Früher habe die Schweiz angesehene Experten für Photovoltaik (direkte Umwandlung von Sonnenkraft in Energie) gehabt. «Sie hat diesen Energietyp aber zu wenig gefördert. Nun aber nährt der Markt die Forschung. Heute haben uns die Nachbarländer überholt.»
Die Initiative Desertec könnte aber die Schweiz dennoch stimulieren, sagt Christen. «Dieses Projekt sollte sie dazu bewegen, in der Photovoltaik weiterzumachen.»
Viele Fragezeichen
Noch bleiben aber viele Fragezeichen im Zusammenhang mit diesem zukunfsträchtigen Projekt offen: So etwa die Standorte für die Anlagen, die Kosten für das laufende Produkt, der Gewinn des Projekts für die afrikanischen und arabischen Länder, die politische Instabilität gewisser involvierter Regionen und nicht zuletzt die Finanzierung des Projekts.
Zu bedenken sind auch noch die Auswirkungen auf die Staaten, auch wenn die deutsche Bundeskanzlerin Angela Merkel und EU-Kommissionspräsident José Manuel Barroso die Initiative begrüsst haben. Denn Merkel hat auch ihre Zweifel geäussert in Bezug auf die Teilnahme anderer europäischer Länder – abgesehen von Deutschland.
Das Desertec-Projekt plant Errichtung eines riesigen Netzes von Solarthermik-Anlagen in den Wüsten Nordafrika und des Nahen Ostens.
Diese Anlagen sollen aus grossen Spiegelflächen bestehen, die über mehrere Kilometer hinweg aneinander gereiht werden.
Zylindrisch und parabolisch in ihrer Form, folgen diese Spiegel dem Verlauf der Sonne.
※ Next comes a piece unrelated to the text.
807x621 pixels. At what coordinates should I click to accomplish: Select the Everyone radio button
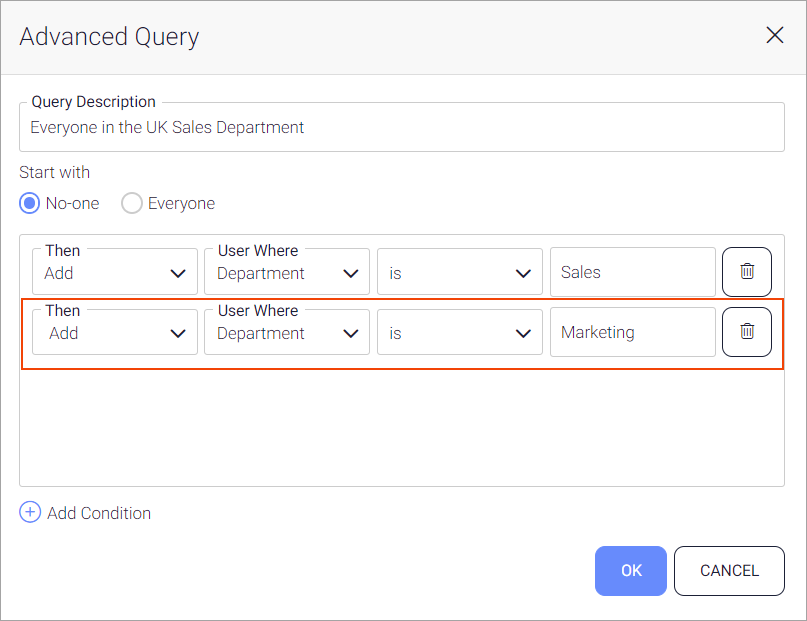coord(132,203)
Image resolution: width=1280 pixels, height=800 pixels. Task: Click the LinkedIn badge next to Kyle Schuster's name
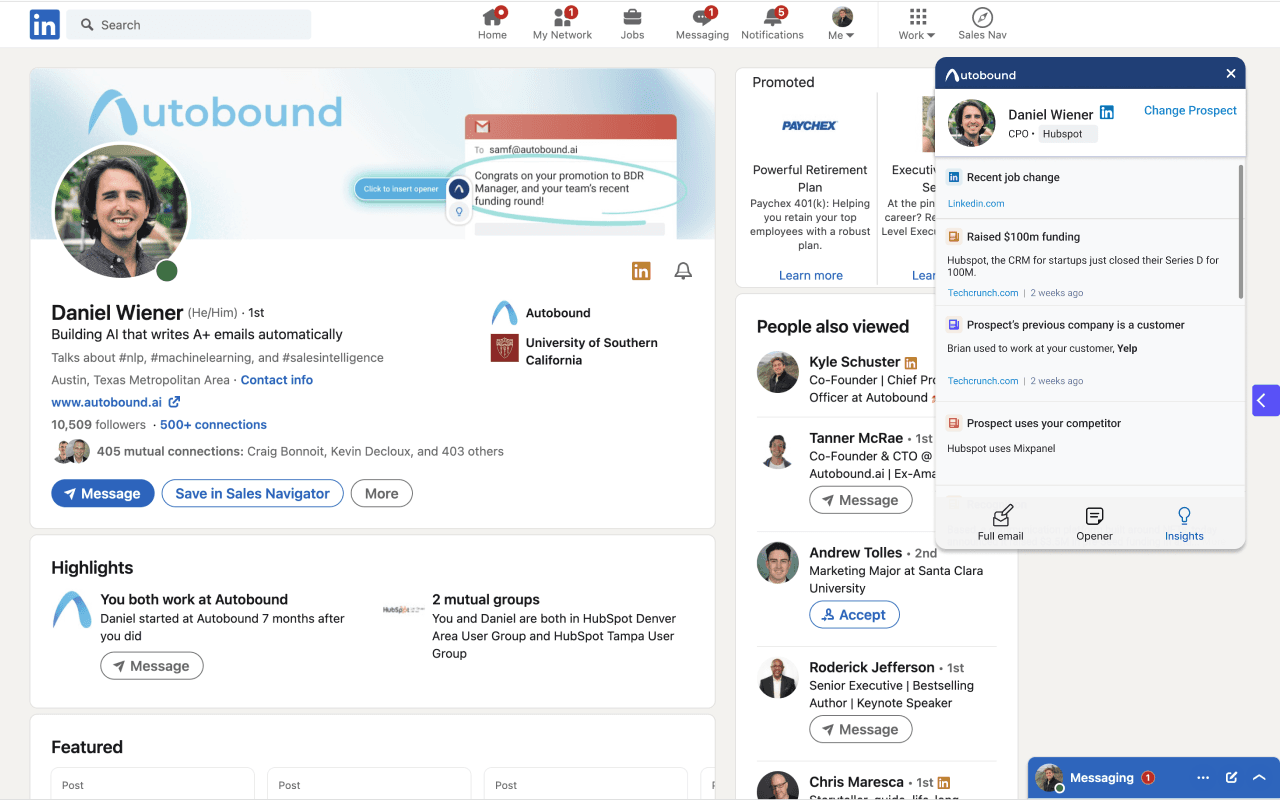[x=909, y=361]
Sie reflektieren deren Lichtstrahlen in Röhren, die mit synthetischem Öl gefüllt sind.
Das Öl wird bis auf 400 Grad Celsius erhitzt. Es heizt Kanäle auf, in denen Wasser fliesst. Dieses verdampft und bringt damit Turbinen in Bewegung, die schliesslich den Strom erzeugen.
Im Gegensatz zum Strom, der mit photovoltaischen Zellen erzeugt wird, können diese thermischen Solaranlagen teilweise auch nachts Strom produzieren.
Der Strom soll via Hochspannungs-Leitungen nach Europa transportiert werden, die am Meeresboden entlang laufen.